Moreover, forming a new habit on your own is really difficult because it is so hard to practice and simultaneously see yourself holding form. Practicing then, like I did, without any coaching only improved my stamina and reinforced whatever habits, good and bad, I had already formed. Practice did not really advance my skills.
Sales is no different. I have been selling my services for 20 years, so I know sales is no different.
Every producer who is committed and coachable can benefit from a quality coach. Will the coach turn them into a Wimbledon champion? Probably not. But a good coach should easily improve results by 20 percent. Five mediocre producers at $250,000 each with a 20 percent increase equals $250,000 more revenue.
Sales Coach
Once an agency decides hiring a sales coach makes sense, the next step is to hire a good sales coach. I do not coach producers, but I often evaluate coaches’ results when I value agencies. I get to see whether the coaches are helping producers generate more sales. Unfortunately most coaches do not have much effect.
Agency owners want to believe even ineffective coaches make a difference. I have seen owners swear these coaches make a difference when the results indisputably prove otherwise. For example, having no quality producers after using a “sales coach” for 10 years is as clear of proof as possible.
Every force of nature and finance possesses multiple variables. No single factor ever makes all the difference. The human mind, or at least the minds of many agency owners, yearns mightily for the simple solution, the one silver bullet. But a silver bullet still requires a firearm of correct caliber fired by a person with adequate talent to be effective (three variables).
Some of the most successful sales consultants sell silver bullets by the brick. They take advantage of the agency owners’ emotions, the yearning desire for simplicity.
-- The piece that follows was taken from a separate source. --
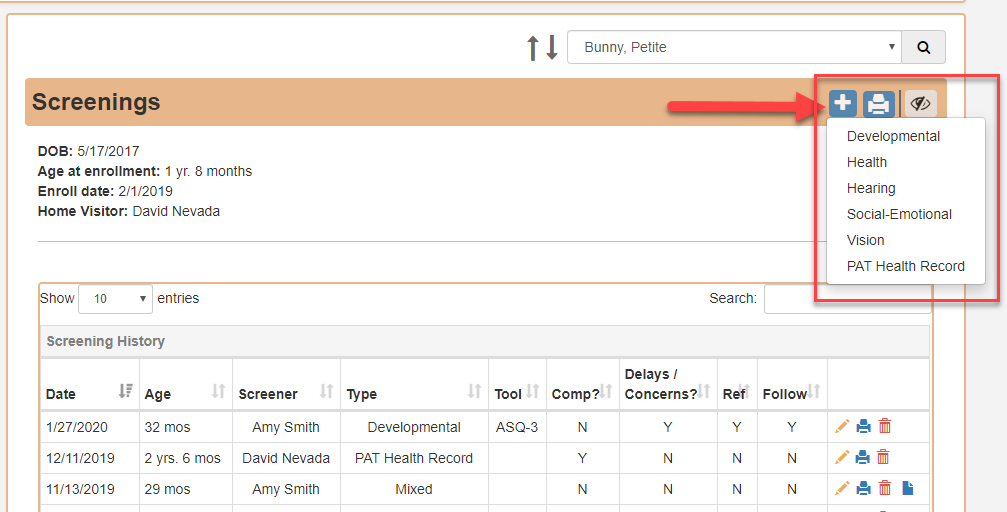Toggle the crossed-eye visibility icon
This screenshot has height=512, width=1007.
pyautogui.click(x=920, y=103)
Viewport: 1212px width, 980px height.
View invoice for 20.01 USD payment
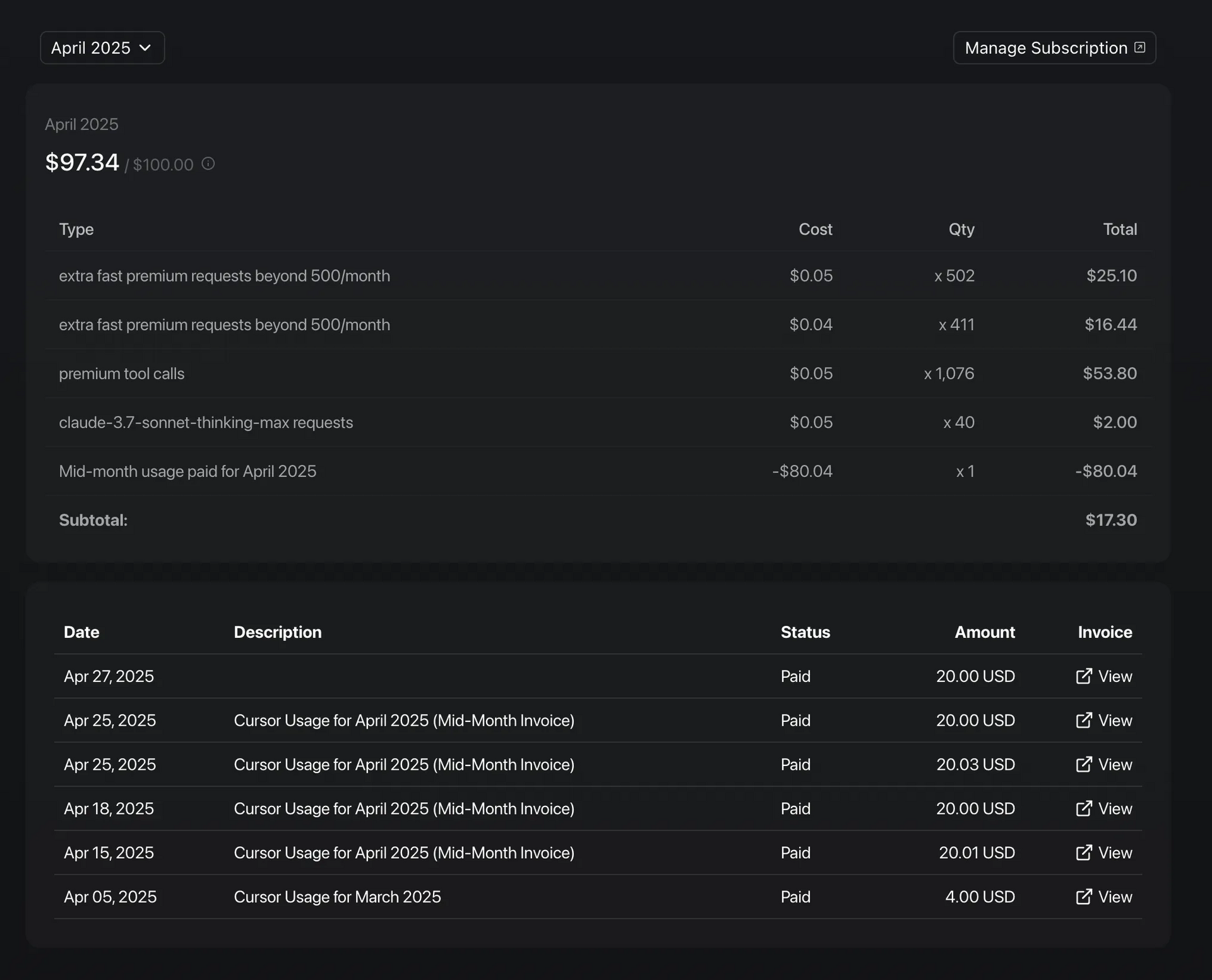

Good sales coaches do exist. Sometimes finding just the right one for your agency is a real challenge. Sometimes, too, the failure is not entirely the coach’s. The greatest tennis coach could easily have improved my game 20 percent, maybe 25 percent, but 50 percent? Never. Coaches’ achievements are limited by their student’s ability and work ethic.
To be fair to insurance sales coaches, a material percentage of producers they are supposed to coach have far too little talent. Some have no sales talent.
Coaches are also limited if the agency lacks a sales culture.
Hard work then is clearly a component of success, but hard work without skill will not generate success.
Hard work applied by someone without any talent for a profession or a sport is only enjoyed by a masochist, of which this industry must possess a disproportionate share.
Hard work simply is not even applicable to sales people that will not listen to a coach.
Package hard working producers with some talent and a quality coach, and you will succeed if the agency has at least a modicum of a sales culture. These three variables are like a three-legged stool. Three-legged stools cannot wobble. They are steady as a rock.
Effort can easily be identified in resumes and interviews. Talent potential can mostly be identified with the best sales profile tests. Good coaches can be identified empirically. Records speak for themselves.
The only exception is to make sure the growth the coach claims is pure alpha growth. Alpha growth is pure organic growth. For example, 5 percent growth when rates are rising 5 percent is not attributable to a coach’s efforts. Growth honestly attributable to mergers is not attributable to a coach’s efforts either.
Instead, ask for proof the coach improved the sales of groups of mediocre producers one by one. That is the real test.